作者
Halil Sezgin Semis,Fatih Mehmet Kandemir,Özgür Kaynar,Tolga Doğan,Murat Arıkan
摘要
Paclitaxel (PTX), which is widely used in the treatment of solid tumors, leads to dose limitation because it causes peripheral neuropathy. This study was conducted to evaluate the potential effects of hesperidin (HES), which has various biological and pharmacological properties, against PTX-induced sciatic nerve damage. For this purpose, Sprague Dawley rats were given PTX 2 mg/kg/b.w for 5 days, then 100 or 200 mg/kg/b.w HES for 10 days, and behavioral tests were conducted at the end of the experiment. The data obtained show that PTX-induced MDA, NF-κB, IL-1β, TNF-α, COX-2, nNOS, JAK2, STAT3, and GFAP levels decreased with HES administration. Moreover, it was observed that SOD, CAT, and GPx activities inhibited by PTX increased with HES administration. It was determined that PTX caused apoptosis in the sciatic nerve by increasing Caspase-3 and Bax levels and suppressing Bcl-2 levels. HES, on the other hand, showed an anti-apoptotic effect, increasing Bcl-2 levels and decreasing Caspase-3 and Bax levels.

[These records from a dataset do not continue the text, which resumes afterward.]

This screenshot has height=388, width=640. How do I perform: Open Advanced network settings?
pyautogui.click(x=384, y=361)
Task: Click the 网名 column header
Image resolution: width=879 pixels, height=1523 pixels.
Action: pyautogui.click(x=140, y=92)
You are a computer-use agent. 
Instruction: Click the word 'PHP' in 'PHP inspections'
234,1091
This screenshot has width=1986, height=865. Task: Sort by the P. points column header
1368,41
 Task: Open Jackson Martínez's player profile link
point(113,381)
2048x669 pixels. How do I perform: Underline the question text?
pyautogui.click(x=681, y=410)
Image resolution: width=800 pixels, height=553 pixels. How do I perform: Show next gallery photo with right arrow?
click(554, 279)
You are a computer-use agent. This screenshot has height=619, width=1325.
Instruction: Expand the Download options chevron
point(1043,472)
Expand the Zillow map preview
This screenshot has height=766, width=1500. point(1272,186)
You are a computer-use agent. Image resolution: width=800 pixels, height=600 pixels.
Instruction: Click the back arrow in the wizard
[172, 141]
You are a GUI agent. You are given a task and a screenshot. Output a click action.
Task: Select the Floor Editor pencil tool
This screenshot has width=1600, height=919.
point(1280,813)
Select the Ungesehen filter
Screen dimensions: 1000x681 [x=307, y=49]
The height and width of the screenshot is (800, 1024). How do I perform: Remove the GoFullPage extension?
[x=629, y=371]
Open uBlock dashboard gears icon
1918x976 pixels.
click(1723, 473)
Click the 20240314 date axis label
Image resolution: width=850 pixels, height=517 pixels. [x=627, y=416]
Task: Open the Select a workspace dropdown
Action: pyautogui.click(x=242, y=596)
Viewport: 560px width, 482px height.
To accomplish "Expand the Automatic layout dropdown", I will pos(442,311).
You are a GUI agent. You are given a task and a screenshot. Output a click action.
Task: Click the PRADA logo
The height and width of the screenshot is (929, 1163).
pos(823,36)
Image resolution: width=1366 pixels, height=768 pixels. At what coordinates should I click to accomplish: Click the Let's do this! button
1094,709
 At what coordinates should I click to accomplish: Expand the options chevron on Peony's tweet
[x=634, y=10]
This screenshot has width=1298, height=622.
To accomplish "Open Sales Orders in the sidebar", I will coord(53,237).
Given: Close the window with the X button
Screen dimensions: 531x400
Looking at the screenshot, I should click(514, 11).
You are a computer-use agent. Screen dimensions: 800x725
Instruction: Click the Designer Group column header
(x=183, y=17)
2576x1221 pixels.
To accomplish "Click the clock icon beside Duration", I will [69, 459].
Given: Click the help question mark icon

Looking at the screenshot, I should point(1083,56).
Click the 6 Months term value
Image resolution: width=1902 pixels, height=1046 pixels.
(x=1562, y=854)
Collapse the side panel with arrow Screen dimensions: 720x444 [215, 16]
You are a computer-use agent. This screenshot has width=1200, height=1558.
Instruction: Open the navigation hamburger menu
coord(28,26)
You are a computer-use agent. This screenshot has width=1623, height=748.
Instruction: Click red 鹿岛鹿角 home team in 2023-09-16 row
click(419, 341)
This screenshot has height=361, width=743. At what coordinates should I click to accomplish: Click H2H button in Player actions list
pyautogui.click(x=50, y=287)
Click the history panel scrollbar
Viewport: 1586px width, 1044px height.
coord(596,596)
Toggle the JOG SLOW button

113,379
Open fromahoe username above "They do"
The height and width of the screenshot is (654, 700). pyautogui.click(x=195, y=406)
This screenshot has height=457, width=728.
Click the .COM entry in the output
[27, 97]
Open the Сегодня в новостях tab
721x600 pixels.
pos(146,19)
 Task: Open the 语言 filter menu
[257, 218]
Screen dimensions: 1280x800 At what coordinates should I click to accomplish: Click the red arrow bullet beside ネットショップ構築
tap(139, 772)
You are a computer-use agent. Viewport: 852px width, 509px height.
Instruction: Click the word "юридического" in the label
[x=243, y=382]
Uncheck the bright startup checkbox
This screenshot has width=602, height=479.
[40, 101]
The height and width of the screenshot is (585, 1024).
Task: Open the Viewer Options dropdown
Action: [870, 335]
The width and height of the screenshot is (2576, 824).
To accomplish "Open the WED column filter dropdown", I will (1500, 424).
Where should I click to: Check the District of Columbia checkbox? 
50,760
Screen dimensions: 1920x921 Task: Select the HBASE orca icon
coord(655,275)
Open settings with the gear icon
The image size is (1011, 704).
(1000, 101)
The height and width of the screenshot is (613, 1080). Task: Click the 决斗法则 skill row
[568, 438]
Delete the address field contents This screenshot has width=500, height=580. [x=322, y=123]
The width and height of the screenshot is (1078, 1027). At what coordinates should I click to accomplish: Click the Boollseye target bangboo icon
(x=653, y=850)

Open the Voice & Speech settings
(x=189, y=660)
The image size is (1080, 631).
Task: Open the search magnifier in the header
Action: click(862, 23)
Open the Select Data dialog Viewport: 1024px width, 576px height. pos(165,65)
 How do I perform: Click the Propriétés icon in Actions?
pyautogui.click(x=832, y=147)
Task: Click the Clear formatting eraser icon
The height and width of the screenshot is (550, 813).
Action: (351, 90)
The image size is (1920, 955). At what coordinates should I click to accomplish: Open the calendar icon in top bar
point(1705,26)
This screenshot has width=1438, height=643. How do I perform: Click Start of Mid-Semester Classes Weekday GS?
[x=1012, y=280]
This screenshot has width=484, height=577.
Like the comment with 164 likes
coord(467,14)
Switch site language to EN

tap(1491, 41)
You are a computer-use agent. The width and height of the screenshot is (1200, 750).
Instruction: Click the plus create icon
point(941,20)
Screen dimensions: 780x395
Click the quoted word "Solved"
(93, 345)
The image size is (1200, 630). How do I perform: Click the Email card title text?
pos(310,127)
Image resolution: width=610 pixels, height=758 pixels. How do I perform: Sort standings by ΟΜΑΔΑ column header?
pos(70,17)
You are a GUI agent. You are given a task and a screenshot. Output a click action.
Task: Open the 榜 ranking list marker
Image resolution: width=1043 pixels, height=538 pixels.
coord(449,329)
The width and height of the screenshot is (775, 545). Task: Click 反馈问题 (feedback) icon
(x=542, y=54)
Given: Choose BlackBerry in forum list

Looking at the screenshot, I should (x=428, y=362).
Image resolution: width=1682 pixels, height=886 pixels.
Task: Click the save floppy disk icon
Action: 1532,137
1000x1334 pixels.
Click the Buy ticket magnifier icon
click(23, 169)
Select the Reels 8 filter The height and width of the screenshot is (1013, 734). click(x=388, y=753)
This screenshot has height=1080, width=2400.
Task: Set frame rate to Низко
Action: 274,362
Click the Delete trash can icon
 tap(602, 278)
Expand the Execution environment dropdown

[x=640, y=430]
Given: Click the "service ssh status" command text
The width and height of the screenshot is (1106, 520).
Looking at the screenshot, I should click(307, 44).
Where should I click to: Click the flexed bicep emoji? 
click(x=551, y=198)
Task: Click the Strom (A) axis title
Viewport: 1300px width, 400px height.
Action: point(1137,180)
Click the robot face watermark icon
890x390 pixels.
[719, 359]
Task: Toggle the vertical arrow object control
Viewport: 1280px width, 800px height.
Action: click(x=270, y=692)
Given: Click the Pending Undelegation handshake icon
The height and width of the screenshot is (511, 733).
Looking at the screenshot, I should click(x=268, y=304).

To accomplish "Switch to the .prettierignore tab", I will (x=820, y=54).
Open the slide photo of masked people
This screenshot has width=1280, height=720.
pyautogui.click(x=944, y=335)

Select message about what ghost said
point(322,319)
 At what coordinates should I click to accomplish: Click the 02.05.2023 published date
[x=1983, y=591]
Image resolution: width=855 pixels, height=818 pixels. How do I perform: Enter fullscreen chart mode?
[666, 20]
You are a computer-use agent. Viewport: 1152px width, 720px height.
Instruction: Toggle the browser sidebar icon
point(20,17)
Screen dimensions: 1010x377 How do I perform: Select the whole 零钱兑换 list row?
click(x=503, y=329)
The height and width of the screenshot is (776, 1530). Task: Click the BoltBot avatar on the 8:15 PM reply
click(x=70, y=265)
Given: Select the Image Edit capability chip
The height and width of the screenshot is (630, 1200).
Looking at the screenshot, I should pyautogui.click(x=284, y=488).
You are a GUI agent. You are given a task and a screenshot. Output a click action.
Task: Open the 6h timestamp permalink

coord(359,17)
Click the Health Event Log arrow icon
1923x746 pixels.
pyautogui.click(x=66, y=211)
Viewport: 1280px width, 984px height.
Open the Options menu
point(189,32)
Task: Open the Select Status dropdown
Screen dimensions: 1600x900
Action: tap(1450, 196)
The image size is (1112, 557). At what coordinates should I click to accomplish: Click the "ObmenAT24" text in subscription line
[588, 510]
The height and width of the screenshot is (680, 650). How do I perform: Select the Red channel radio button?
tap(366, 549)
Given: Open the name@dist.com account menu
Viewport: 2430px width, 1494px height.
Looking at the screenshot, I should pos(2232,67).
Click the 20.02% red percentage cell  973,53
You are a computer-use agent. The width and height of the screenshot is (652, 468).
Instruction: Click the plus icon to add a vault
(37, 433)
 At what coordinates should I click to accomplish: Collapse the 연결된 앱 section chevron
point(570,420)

Also, it was observed that PTX could cause endoplasmic reticulum stress (ERS) by increasing PERK, IRE1, ATF-6, GRP78 and CHOP mRNA transcript levels, while HES could alleviate ERS by suppressing them. The results indicate that neuropathic pain associated with PTX-induced peripheral neuropathy can be alleviated by HES administration and that it is a promising compound for cancer patients. In addition, it is thought that the results of the present study contain information that will shed light for researchers regarding further studies to be conducted with HES.